## WHAT YOU NEED TO DO
Please continue the account of Wilkinson and the Burr conspiracy, starting after its final sentence.

--- START SUPPLIED TEXT ---

The Governor must have been impressed by the similarity between this message and the one he had previously received from Andrew Jackson. The one striking difference was that in Jackson’s message the warning had been to watch not Burr or unknown conspirators, but Wilkinson. Then the man who had designated himself to save the nation in its hour of peril took up his pen and indited another dispatch to President Jefferson in his most florid style. He wrote:

“This is a deep, dark and widespread conspiracy, embracing the young and the old, the Democrat and the Federalist, the native and the foreigner, the patriot of ’76 and the exotic of yesterday, the opulent and the needy, the ins and the outs.” But let not the President despair. Wilkinson was there and “... nothing shall be omitted which can be accomplished by indefatigable industry, incessant vigilance and hardy courage; and I gasconade not when I tell you that in such a cause, I shall glory to give my life to the service of my country; for I verily believe such an event is probable.”

Wilkinson informed the President that 7000 men were descending the Ohio River, bringing the sympathies and good wishes of that country. This exaggerated estimate no doubt was intended to justify his declaring martial law when he should arrive in New Orleans.

As emotionally aroused as Wilkinson appeared to be, he still was sufficiently the hard-headed businessman to devise as clever a bit of scheming as can be found in his long and illustrious career of intrigue. While at Natchitoches he had taken on as military aide one Walter Burling, a local planter. Burling asked Wilkinson’s permission to enter Spanish territory to buy mules. Wilkinson assented, then told Burling he had long wanted details of the route from the United States to Mexico City and directed him to use the trip as an excuse for reconnaissance, and to return by water.

Wilkinson then gave Burling a letter to José de Iturrigary, Spanish Viceroy at Mexico City, in which he related the intentions of Burr against Mexico. He laid great stress on the measures he had taken at the risk of his life, fame, and fortune to save the Spanish possession. His services he valued at $121,000. Simultaneously he wrote to President Jefferson asking reimbursement for Burling’s trip, the cost of which he put at $1500. Thus with a single stone he hoped to kill not two birds but three. His finesse was not entirely successful. Burling made the trip and returned safely with information about the route. Iturrigary thanked him for his pains but refused payment saying he already knew about Burr’s plans. Jefferson, however, obliged with the $1500.

--- END SUPPLIED TEXT ---
--- START MATERIAL ---

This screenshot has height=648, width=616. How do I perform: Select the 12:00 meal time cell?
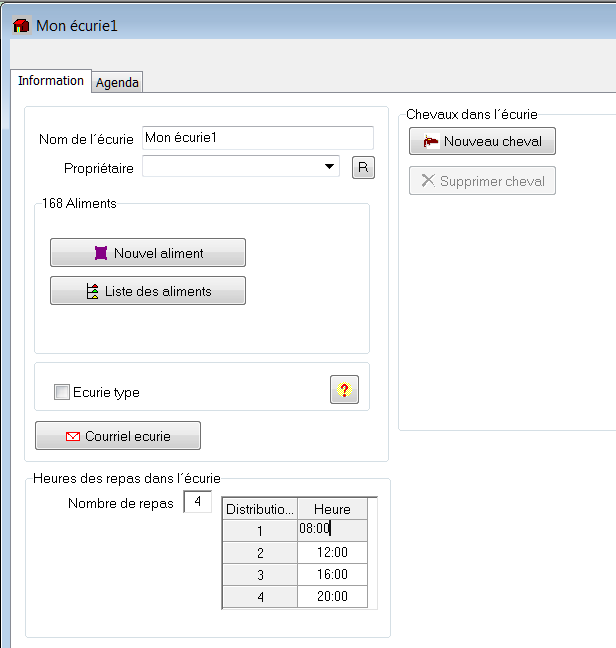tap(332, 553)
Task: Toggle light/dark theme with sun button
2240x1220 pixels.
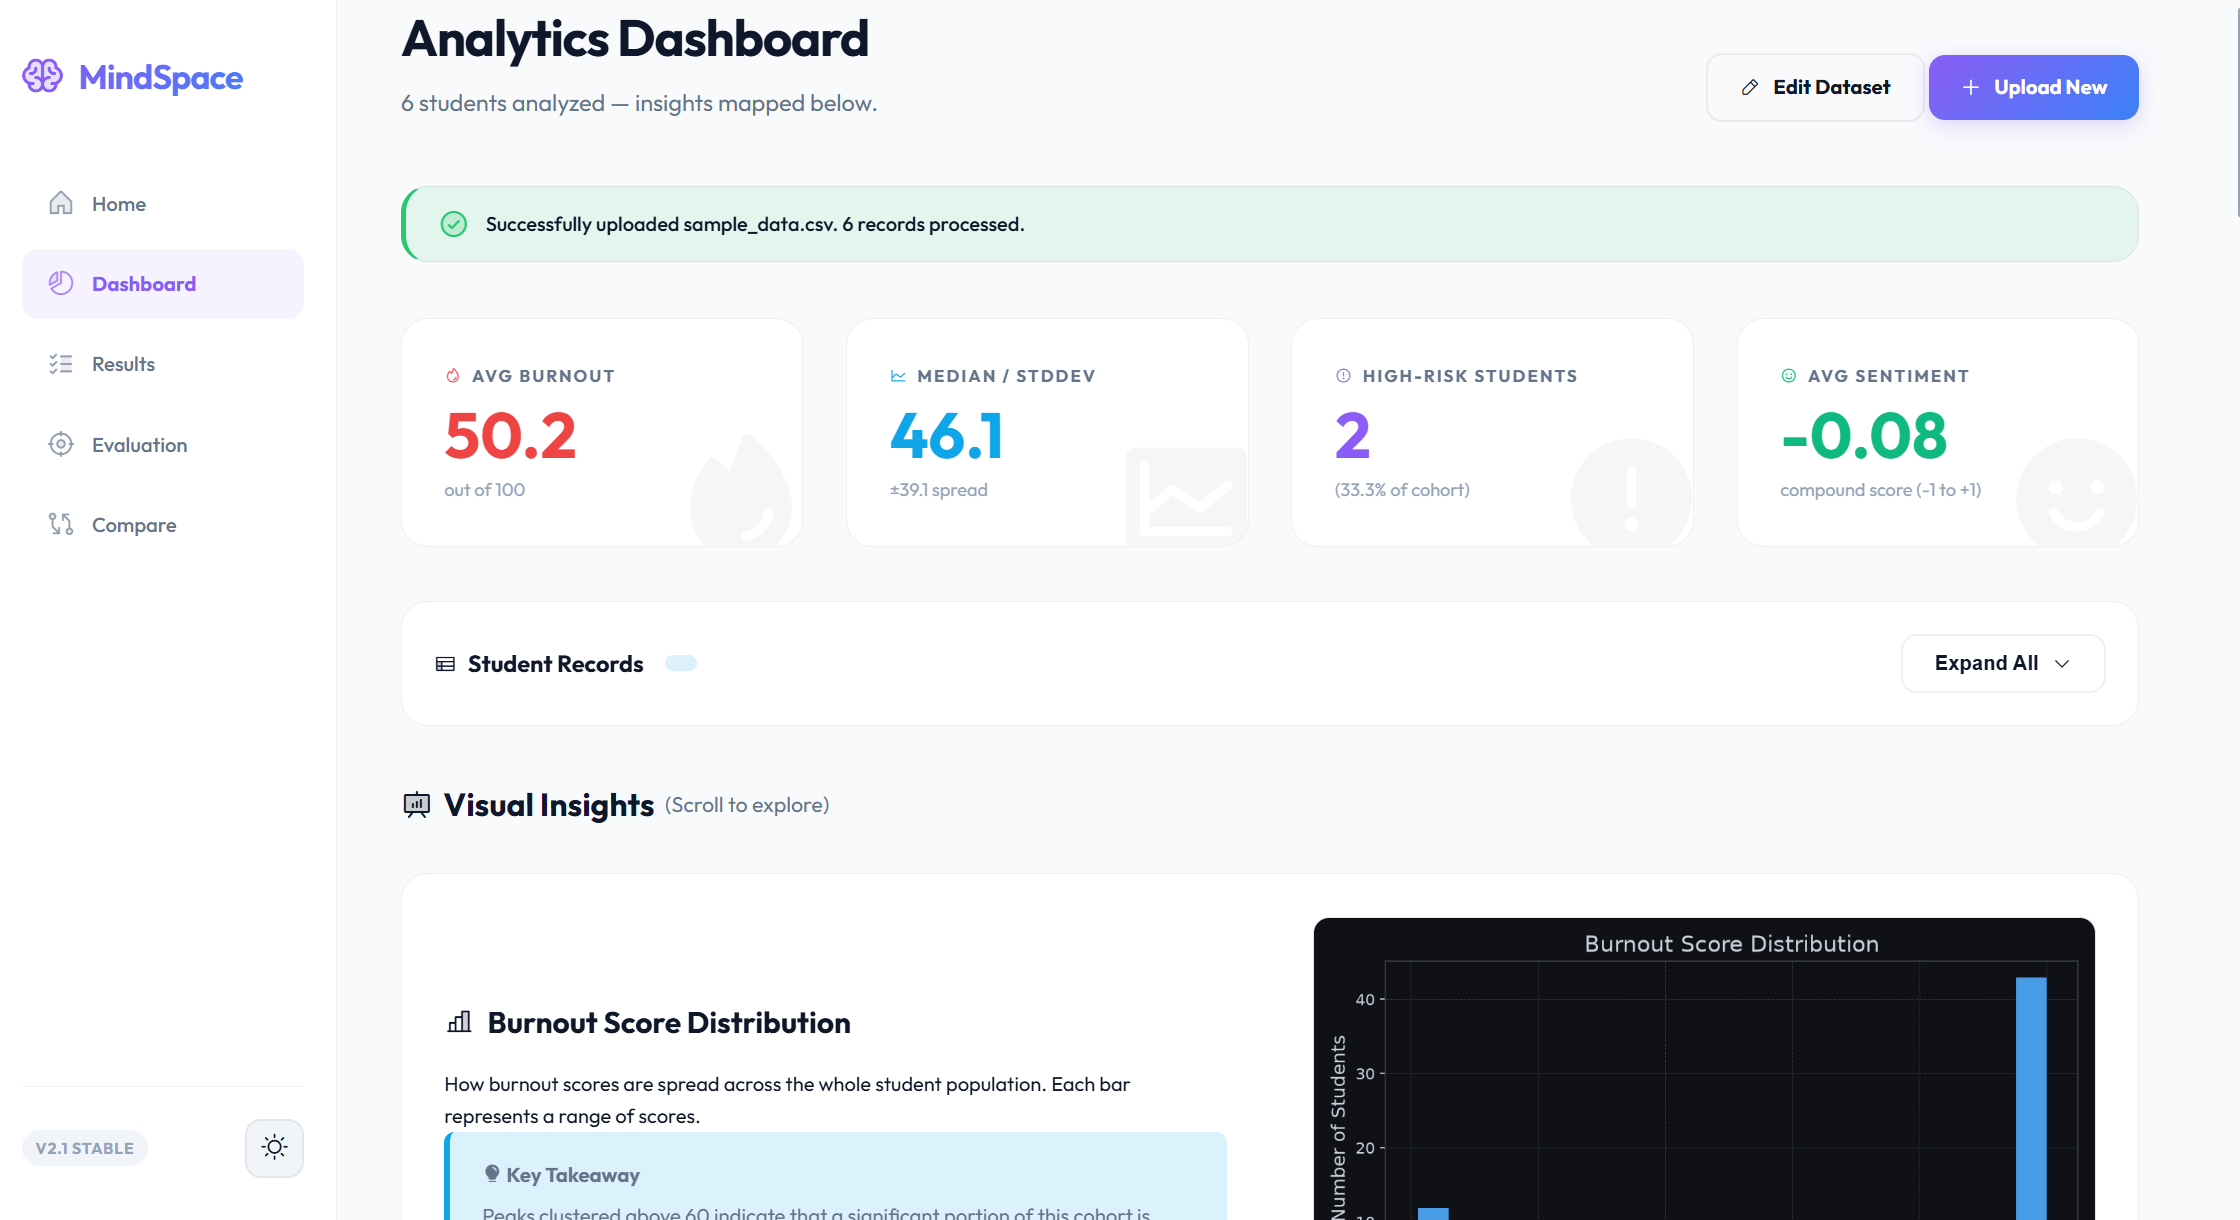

--- END MATERIAL ---

## TASK ANSWER
On November 25 the General arrived in New Orleans. He acted vigorously in calling out the militia, repairing the fortifications, and impressing seamen. Then he set in motion a veritable reign of terror. When Bollman delivered his letter from Burr, Wilkinson seized him and threw him into jail. He tried to frighten Governor Claiborne into declaring martial law by asserting that if drastic measures were not taken to meet the danger “the fair fabric of our independence, purchased by the best blood of the country, will be prostrated and the Goddess of Liberty will take her flight from the globe forever.”

Following their exoneration by the Kentucky grand jury Burr and Adair proceeded to Nashville where they parted company. Burr boarded his flatboats while Adair set out on horseback for New Orleans. Many believed Adair was second in command to Burr. Oblivious of their past intimacy, dating from the Indian campaign, and no doubt in a desperate effort to erase the damning fact that he had introduced Adair to Burr, Wilkinson had Adair arrested on his arrival in New Orleans. Then he shipped Adair, Bollman, Swartwout, and Ogden under arrest by sea, with Baltimore and Washington as their destinations, to be dealt with by the Government. He set up a system of secret police to search for evidence, confiscated correspondence, and arranged with the postmaster to rifle the mails. When Governor Claiborne refused to be bullied into declaring martial law Wilkinson declared it himself. But when he tried to force the Louisiana Legislature to suspend the writ of habeas corpus the members rebelled, protesting that such action would be a violation of the Federal Constitution.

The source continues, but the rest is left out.